> **WORK TO COMPLETE**
Return the lines that run from the line containing "Where should I" through the end of the entries, both ends included. Leave out all pictures.

(Source data)
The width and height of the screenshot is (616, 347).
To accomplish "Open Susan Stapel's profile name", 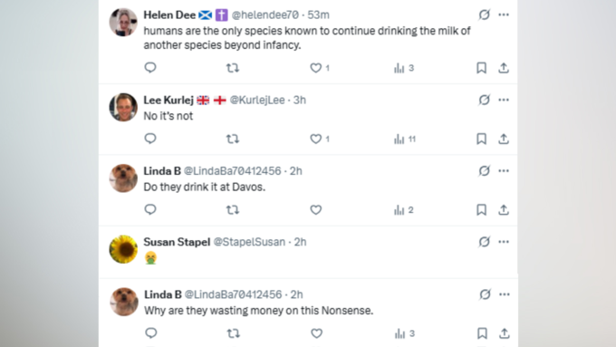I will [177, 242].
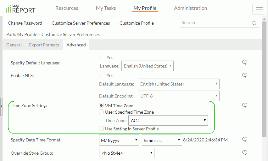Select User Specified Time Zone radio button

pyautogui.click(x=101, y=112)
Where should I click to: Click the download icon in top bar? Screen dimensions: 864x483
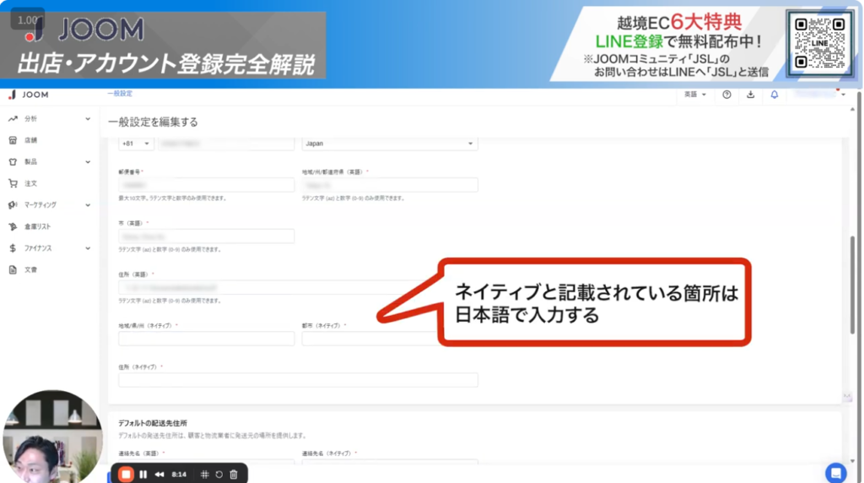pyautogui.click(x=750, y=95)
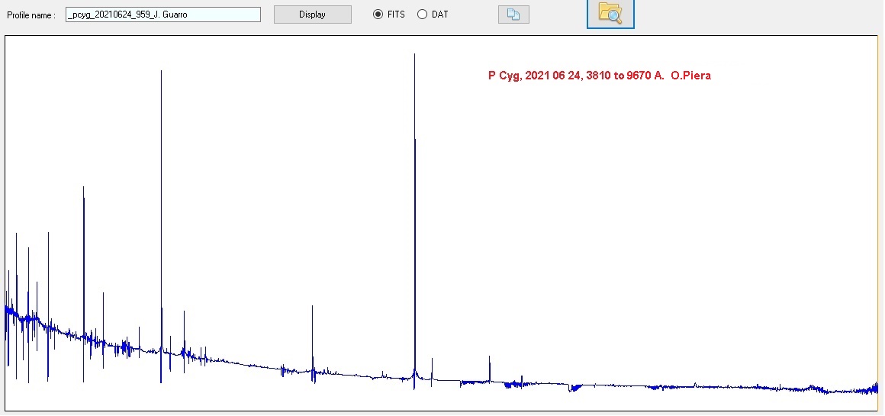The width and height of the screenshot is (885, 416).
Task: Open the folder browse icon with magnifier
Action: 610,13
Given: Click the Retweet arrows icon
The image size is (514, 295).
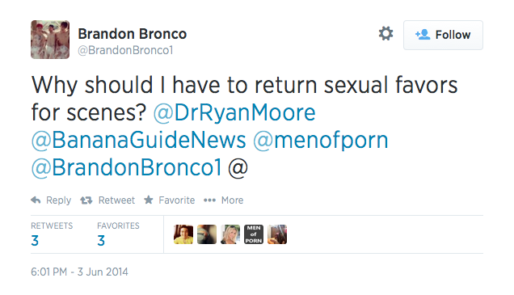Looking at the screenshot, I should [x=86, y=200].
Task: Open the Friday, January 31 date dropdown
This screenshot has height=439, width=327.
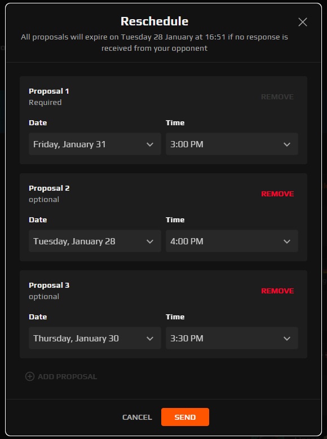Action: coord(95,144)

> **REPLY TO THE EXERCISE**
Where should I click to: Click the download icon in top bar? Screen dimensions: 864x483
pyautogui.click(x=750, y=95)
The width and height of the screenshot is (885, 416).
Task: Open the folder browse icon with magnifier
Action: 610,13
Given: Click the Retweet arrows icon
The image size is (514, 295).
Looking at the screenshot, I should [x=86, y=200].
Task: Open the Friday, January 31 date dropdown
This screenshot has height=439, width=327.
Action: coord(95,144)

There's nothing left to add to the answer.